Me parece, sin embargo, que hemos de tener cuidado con el uso de esas manifestaciones folclóricas en los medios masivos de difusión. La libertad de expresión o de creación no supone una patente de corso para herir los sentimientos de una o muchas personas. Claro que no queremos una sociedad rígida, puritana, almidonada; sin humor, ni sátira. Pero del mismo modo que la Revolución abolió el humor que se encaramaba sobre los hombros de un «gallego» o un «negrito», o «un borracho» o una «mulata del rumbo», disminuyéndolos, no creo plausible que ahora utilicemos a los nativos de cierta provincia como palanca para hacer reír. A mi juicio, eso equivale a un humor fácil. Facilito. Pujón.
Por lo demás, le digo a mi delicada lectora que sí puedo escribir encomios sobre Pinar del Río. Sinceramente. Para mí es la provincia con los más originales, hondos, atractivos paisajes naturales. Y a su gente la estimo por noble, generosa, trabajadora, inteligente. En esa región tengo a varios amigos que figuran en la lista de los mejores. Y uno nota que allí, entre el lomerío exclusivo de Viñales, entre los bosques hipnóticos de Mantua y entre las playas y leyendas del Cabo de San Antonio, la gente conserva aún los valores originarios de la cubanía. Pinar del Río es una reserva de lo más puro de nuestra cultura y tradición.

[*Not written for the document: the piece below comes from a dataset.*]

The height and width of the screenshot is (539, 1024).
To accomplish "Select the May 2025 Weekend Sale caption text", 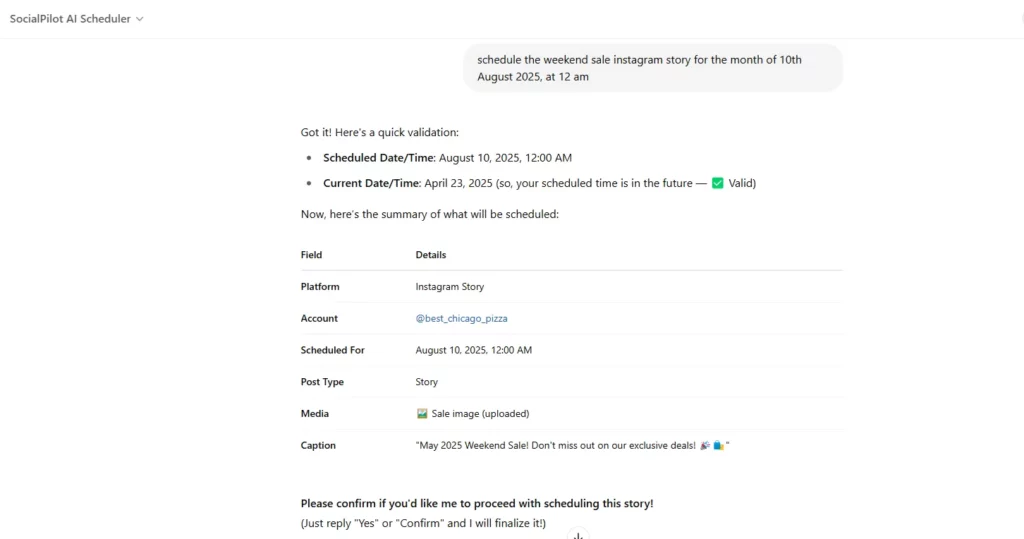I will tap(555, 445).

A veces, en ciertas charlas dominicales, en la que el chiste ameniza, alguno —entre ellos yo— hace su cuentecito sobre «pinareños». Pero, en verdad, a cuáles pinareños nos referimos. Por supuesto, no a esos comprovincianos del occidente que amamos porque, además de ser nuestros compatriotas, enriquecen la nación con un aporte de valores muy respetables y necesarios. Tal vez hablamos de unos «pinareños» inexistentes, ciudadanos de un «pinar» imaginativo que, me parece, hemos de ir desarbolando. En justicia.